YOUR OBJECTIVE: In the listing, find every line that has the string "below" and copy it.

** SOURCE INFORMATION follows **

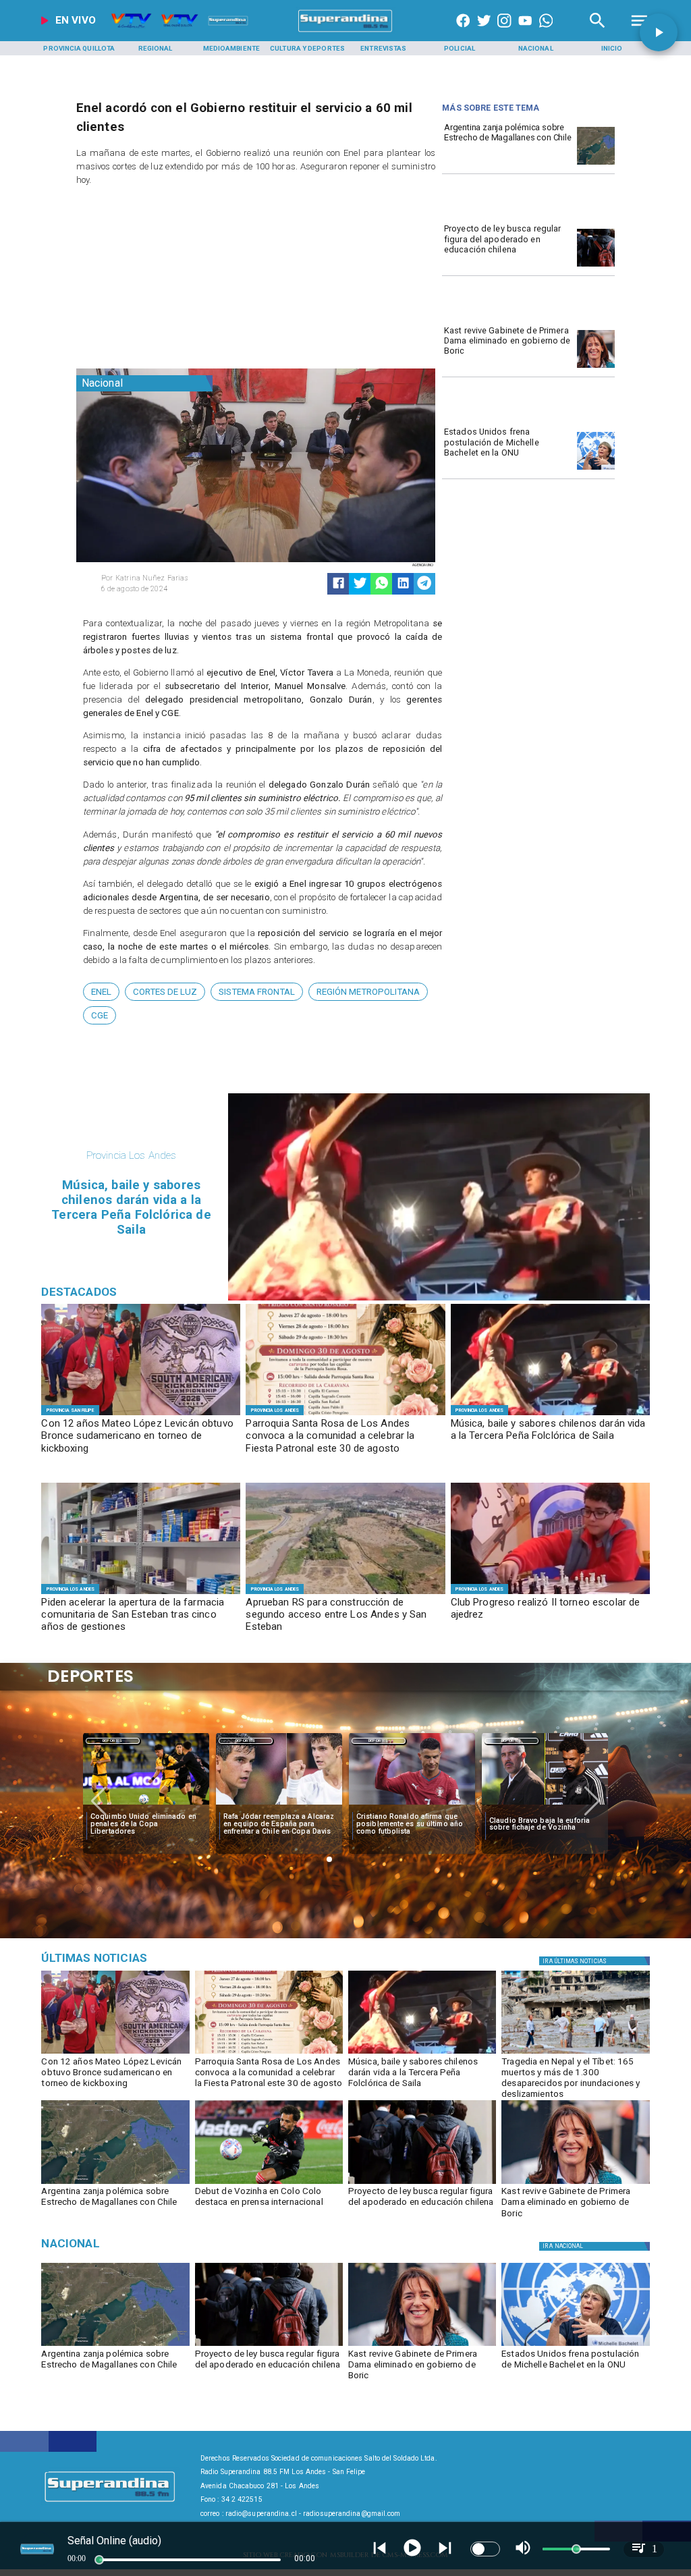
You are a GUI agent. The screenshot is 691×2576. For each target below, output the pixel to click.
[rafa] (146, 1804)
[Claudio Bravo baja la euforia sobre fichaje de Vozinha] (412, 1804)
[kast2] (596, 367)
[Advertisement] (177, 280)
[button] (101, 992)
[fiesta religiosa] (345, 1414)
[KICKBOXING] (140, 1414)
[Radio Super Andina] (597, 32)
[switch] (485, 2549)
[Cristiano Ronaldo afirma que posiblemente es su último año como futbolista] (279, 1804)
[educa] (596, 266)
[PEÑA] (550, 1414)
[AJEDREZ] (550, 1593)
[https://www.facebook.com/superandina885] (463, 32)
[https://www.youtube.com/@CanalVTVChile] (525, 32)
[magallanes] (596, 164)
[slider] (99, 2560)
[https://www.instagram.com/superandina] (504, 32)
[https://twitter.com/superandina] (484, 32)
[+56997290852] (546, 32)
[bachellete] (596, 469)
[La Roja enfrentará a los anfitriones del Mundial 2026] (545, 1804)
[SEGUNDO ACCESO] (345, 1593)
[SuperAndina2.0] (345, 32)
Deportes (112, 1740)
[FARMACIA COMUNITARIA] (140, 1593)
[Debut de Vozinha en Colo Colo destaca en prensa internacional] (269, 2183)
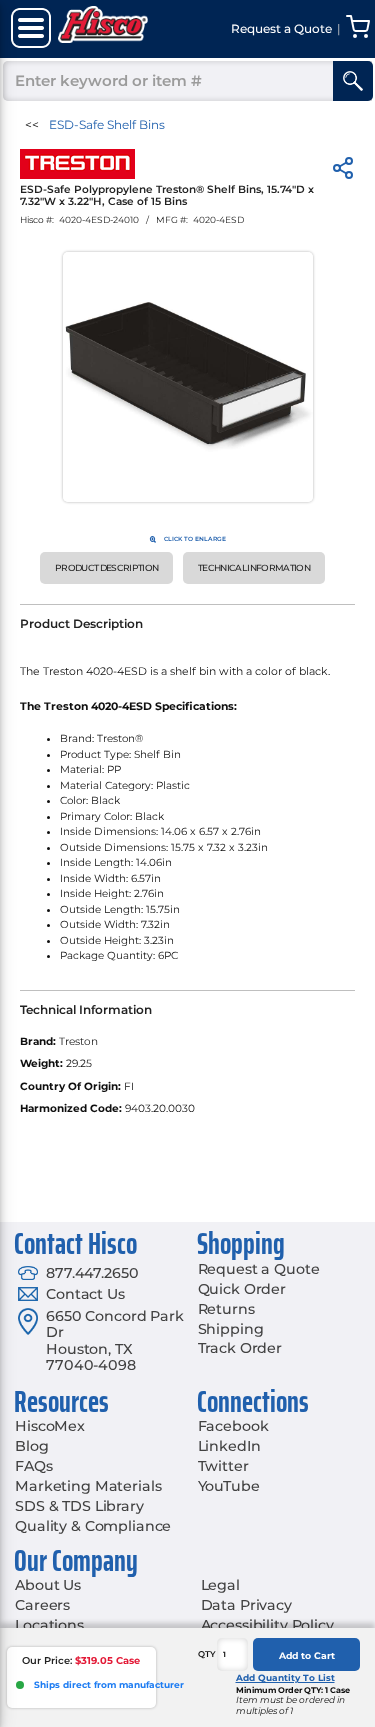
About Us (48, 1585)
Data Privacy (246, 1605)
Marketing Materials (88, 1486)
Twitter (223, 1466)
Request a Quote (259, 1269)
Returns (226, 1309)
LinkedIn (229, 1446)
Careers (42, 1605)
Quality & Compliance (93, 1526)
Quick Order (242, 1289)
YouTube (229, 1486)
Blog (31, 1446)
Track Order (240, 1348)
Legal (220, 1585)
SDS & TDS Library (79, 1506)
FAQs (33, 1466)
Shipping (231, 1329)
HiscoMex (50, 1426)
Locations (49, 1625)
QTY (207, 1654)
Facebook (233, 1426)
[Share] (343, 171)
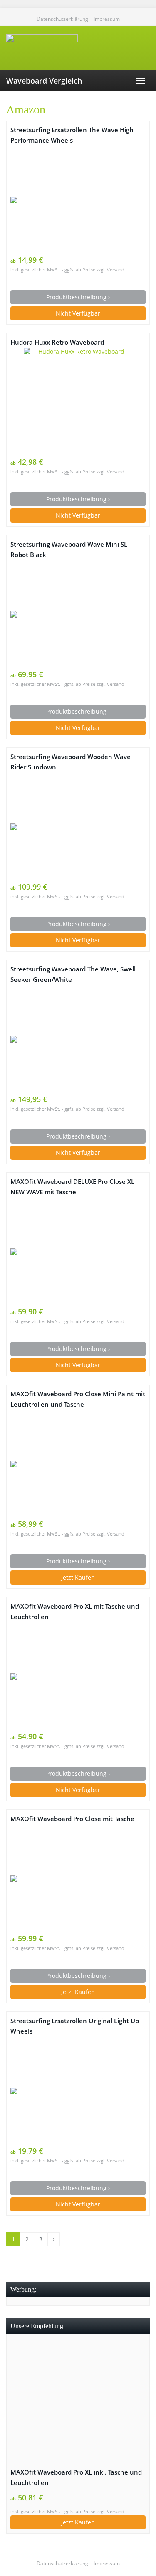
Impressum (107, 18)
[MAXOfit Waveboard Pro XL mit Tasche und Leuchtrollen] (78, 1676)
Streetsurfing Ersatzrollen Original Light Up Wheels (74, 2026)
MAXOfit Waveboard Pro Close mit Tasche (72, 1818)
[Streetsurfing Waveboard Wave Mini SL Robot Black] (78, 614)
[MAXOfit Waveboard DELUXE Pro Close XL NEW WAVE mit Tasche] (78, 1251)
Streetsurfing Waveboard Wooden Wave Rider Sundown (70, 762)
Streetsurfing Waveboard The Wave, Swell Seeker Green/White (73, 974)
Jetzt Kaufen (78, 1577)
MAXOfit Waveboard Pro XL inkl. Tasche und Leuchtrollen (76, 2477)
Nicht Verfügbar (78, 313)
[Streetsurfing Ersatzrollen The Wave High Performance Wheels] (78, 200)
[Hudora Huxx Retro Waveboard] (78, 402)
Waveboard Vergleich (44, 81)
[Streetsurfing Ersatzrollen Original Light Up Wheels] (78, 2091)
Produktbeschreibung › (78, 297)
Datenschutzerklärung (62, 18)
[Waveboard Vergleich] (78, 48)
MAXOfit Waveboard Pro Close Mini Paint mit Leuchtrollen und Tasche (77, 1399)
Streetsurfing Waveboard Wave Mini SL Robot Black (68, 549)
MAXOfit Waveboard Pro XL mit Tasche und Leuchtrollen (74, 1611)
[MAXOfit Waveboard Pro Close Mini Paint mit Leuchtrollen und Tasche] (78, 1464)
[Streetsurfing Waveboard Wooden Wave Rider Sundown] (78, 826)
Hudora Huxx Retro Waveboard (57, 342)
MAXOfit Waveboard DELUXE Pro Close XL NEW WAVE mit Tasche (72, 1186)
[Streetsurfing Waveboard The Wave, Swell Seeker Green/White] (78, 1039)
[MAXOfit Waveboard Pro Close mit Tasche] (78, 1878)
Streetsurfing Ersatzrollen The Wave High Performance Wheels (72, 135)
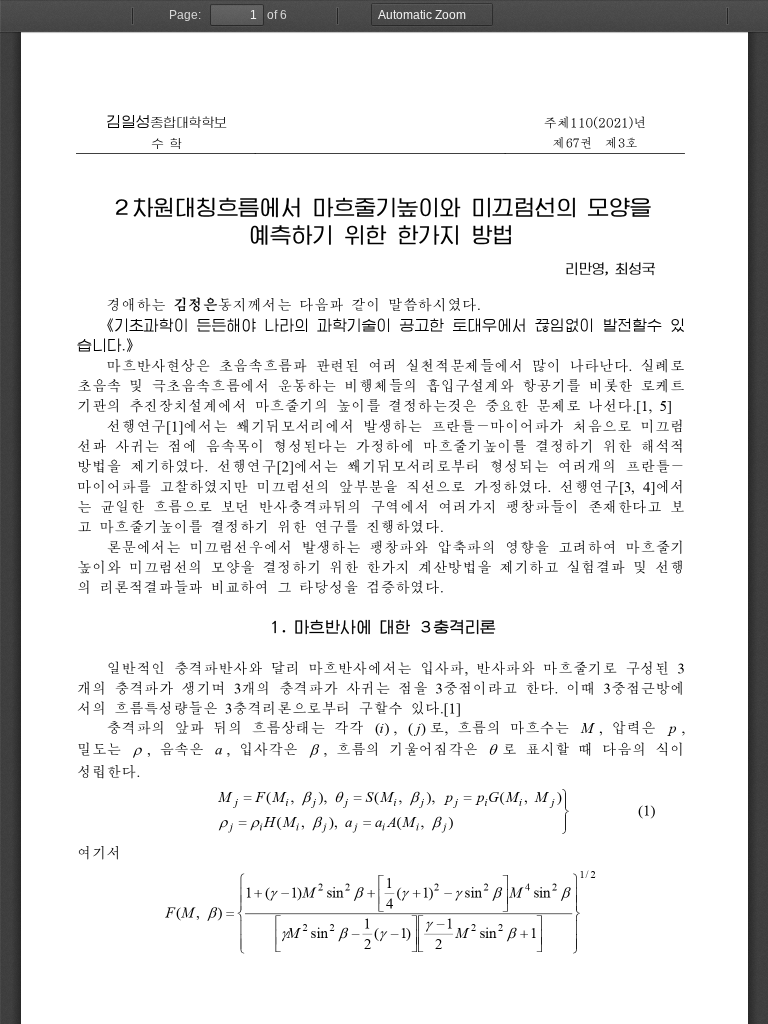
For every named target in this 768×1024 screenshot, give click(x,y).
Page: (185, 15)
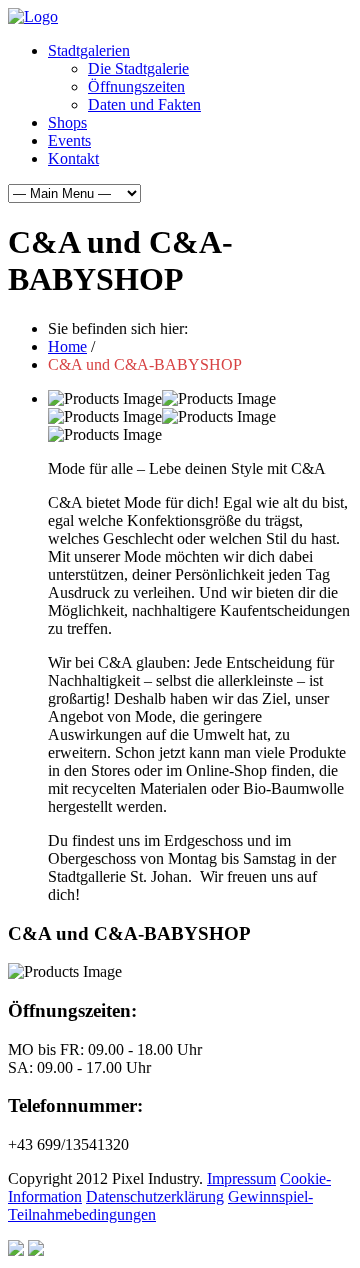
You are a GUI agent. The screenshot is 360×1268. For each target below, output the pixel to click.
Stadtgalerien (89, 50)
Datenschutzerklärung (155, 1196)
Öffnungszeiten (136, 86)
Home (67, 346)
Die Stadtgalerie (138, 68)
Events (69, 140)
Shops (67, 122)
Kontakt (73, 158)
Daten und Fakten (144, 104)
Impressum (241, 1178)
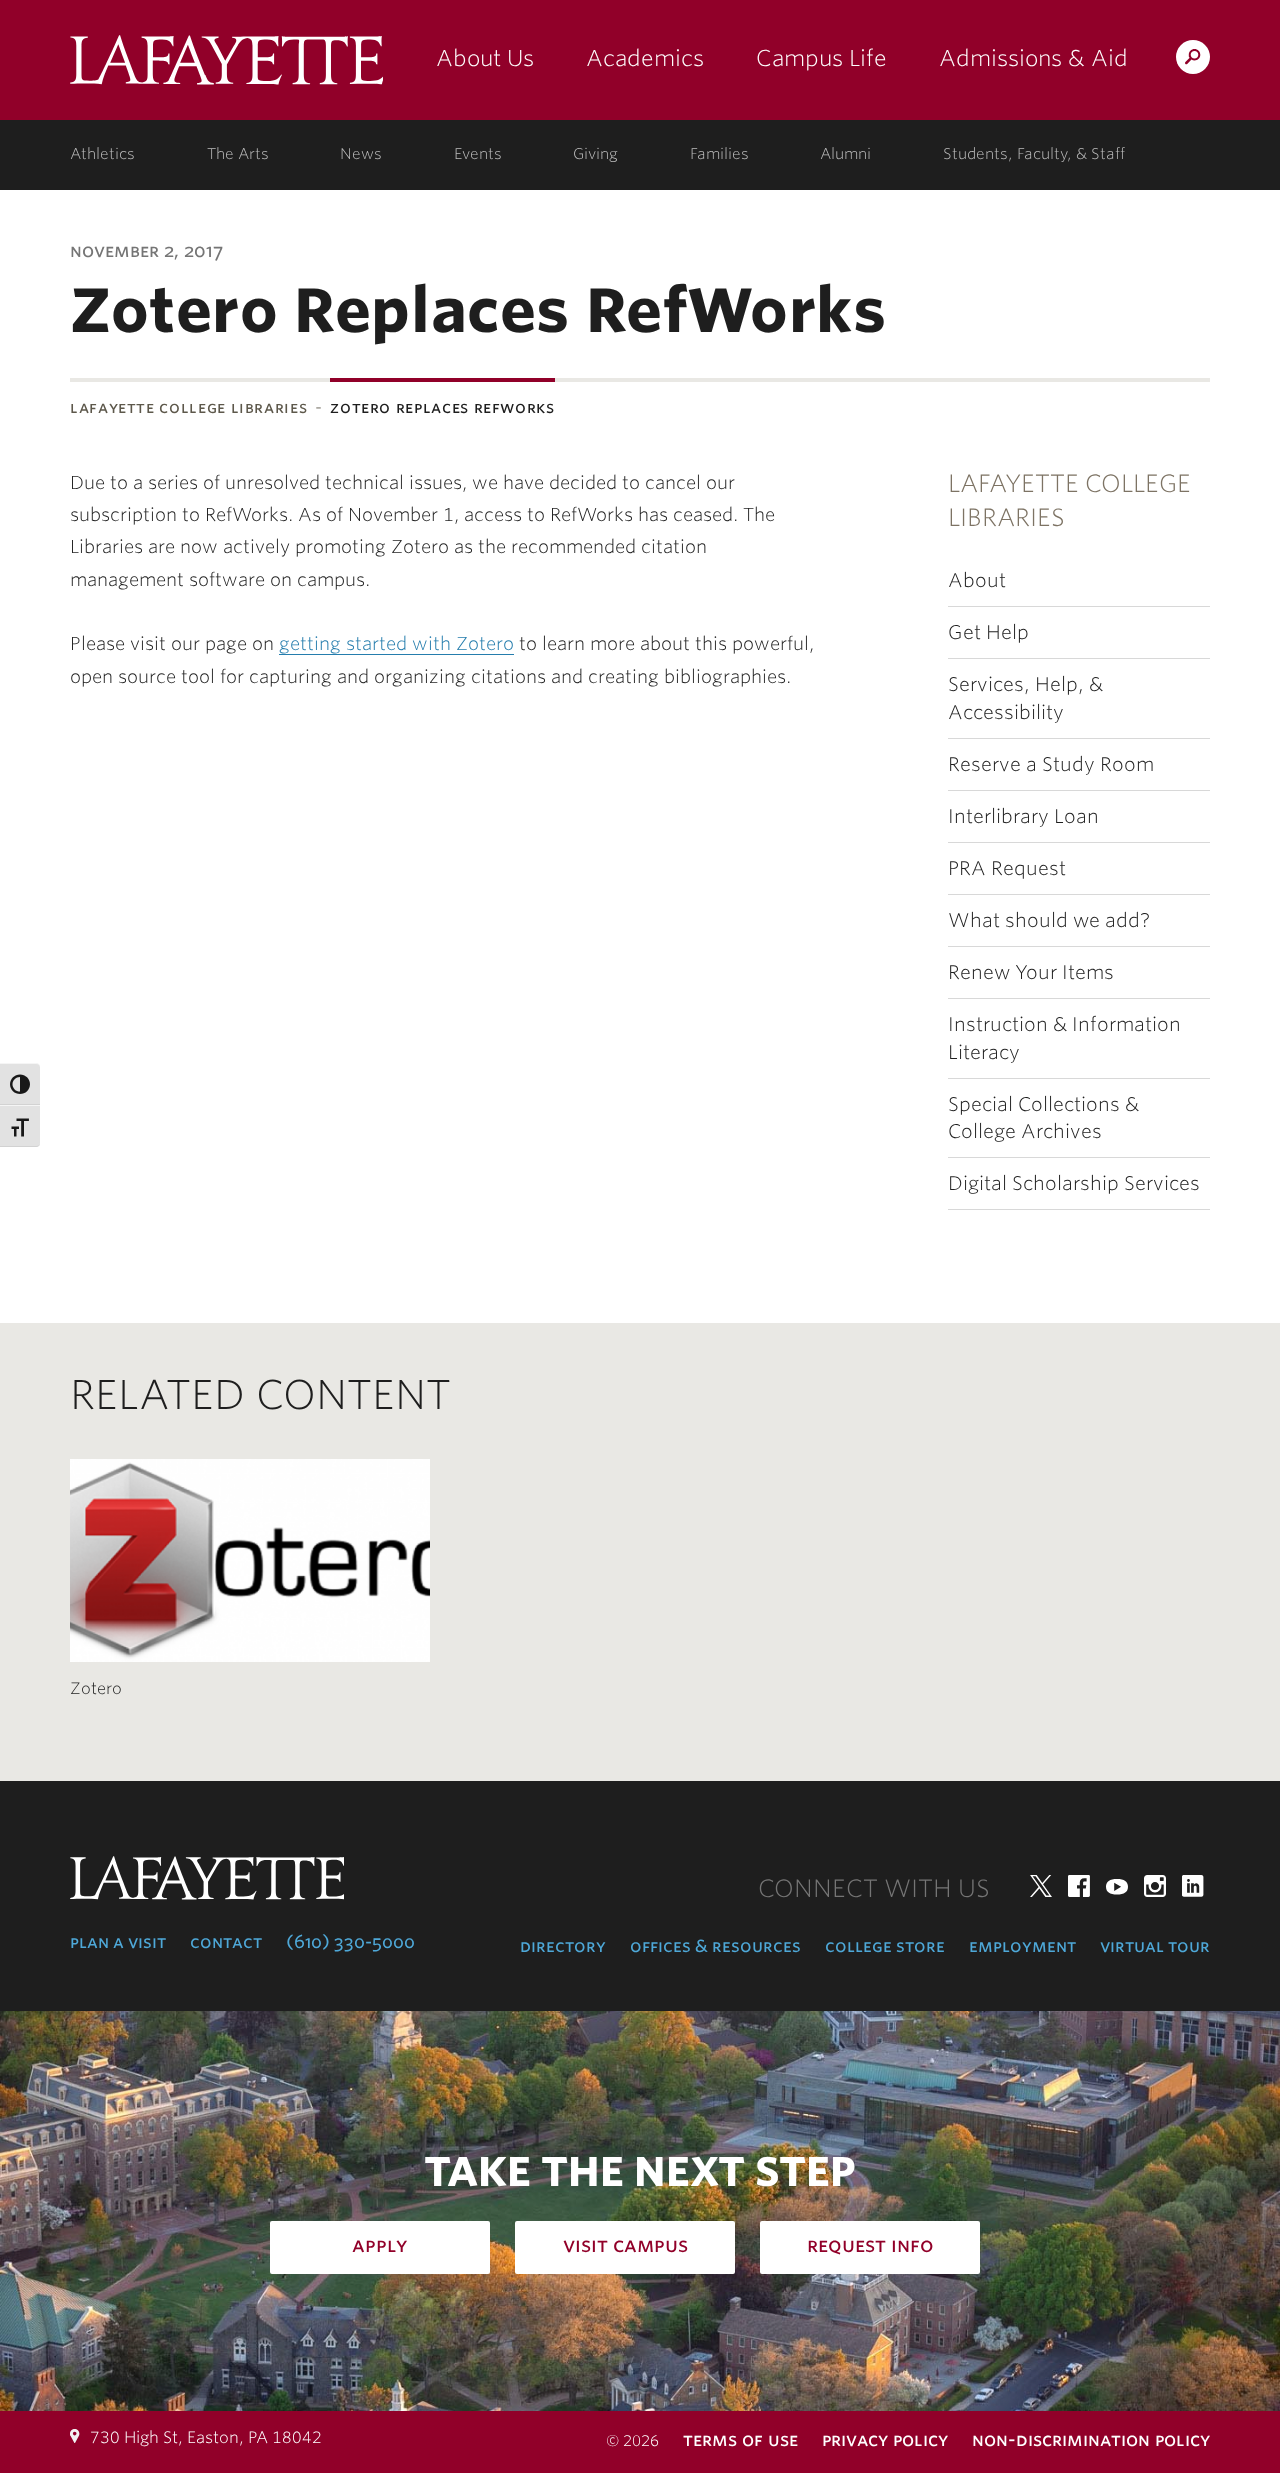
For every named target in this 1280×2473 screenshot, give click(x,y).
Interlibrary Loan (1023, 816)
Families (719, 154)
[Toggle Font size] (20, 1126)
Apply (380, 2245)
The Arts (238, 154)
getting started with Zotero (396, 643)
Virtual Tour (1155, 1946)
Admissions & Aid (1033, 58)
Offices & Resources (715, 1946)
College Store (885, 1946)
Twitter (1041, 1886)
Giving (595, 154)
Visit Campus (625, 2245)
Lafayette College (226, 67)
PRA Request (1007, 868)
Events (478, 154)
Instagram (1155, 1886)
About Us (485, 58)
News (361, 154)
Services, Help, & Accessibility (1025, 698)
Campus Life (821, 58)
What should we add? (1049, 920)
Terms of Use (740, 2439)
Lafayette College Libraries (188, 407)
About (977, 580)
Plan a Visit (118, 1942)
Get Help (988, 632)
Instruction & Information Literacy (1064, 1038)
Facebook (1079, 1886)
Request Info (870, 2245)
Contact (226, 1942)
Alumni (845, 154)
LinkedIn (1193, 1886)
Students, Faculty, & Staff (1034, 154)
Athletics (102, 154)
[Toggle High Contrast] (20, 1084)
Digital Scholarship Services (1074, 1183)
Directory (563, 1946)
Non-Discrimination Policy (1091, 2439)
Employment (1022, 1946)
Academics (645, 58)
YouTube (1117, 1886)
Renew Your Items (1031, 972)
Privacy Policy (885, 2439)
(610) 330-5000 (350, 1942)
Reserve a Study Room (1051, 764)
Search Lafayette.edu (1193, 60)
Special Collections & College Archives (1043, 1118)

** End of SOURCE INFORMATION **

SOLVED EXERCISE:
You are a GUI agent. The screenshot is 691×2576. For each target below, output the pixel to click.
You are a GUI agent. The screenshot is 360×1268. For each target below, output the pixel to click.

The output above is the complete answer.